> Directions: Every line with the string "computer" in it belongs in your answer, so copy them all from the data.

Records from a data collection
[Start of section]

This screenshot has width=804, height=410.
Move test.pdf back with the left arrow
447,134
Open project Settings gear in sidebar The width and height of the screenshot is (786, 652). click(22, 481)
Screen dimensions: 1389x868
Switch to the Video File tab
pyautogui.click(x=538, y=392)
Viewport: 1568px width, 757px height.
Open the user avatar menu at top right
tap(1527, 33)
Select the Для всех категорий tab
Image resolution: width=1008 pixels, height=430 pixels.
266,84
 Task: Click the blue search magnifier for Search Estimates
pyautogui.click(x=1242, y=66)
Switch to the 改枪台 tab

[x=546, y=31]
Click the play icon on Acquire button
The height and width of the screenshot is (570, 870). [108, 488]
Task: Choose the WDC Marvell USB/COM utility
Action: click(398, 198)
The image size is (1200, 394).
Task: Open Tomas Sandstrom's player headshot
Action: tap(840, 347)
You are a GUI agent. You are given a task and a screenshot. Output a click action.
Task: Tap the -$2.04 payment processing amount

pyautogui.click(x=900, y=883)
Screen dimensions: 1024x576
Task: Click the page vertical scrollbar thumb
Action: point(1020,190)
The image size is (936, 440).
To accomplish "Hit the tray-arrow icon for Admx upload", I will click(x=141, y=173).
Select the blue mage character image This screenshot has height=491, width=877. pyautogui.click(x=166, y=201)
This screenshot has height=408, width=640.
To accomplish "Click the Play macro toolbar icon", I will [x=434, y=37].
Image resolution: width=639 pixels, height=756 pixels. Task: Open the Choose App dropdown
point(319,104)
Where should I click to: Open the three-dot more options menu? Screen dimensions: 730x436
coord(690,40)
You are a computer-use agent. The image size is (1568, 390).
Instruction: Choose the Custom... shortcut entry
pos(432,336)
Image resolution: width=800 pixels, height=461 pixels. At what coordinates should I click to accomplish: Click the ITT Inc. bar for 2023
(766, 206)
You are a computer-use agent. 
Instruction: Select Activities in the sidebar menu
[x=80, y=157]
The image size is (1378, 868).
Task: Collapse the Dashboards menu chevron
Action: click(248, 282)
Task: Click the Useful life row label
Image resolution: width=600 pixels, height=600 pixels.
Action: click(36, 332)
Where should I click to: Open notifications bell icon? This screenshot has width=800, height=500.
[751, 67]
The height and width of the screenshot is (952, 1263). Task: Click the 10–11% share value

[End of section]

> Answer box:
You are a computer-use agent. The image size is (1568, 390).
You are a computer-use agent. 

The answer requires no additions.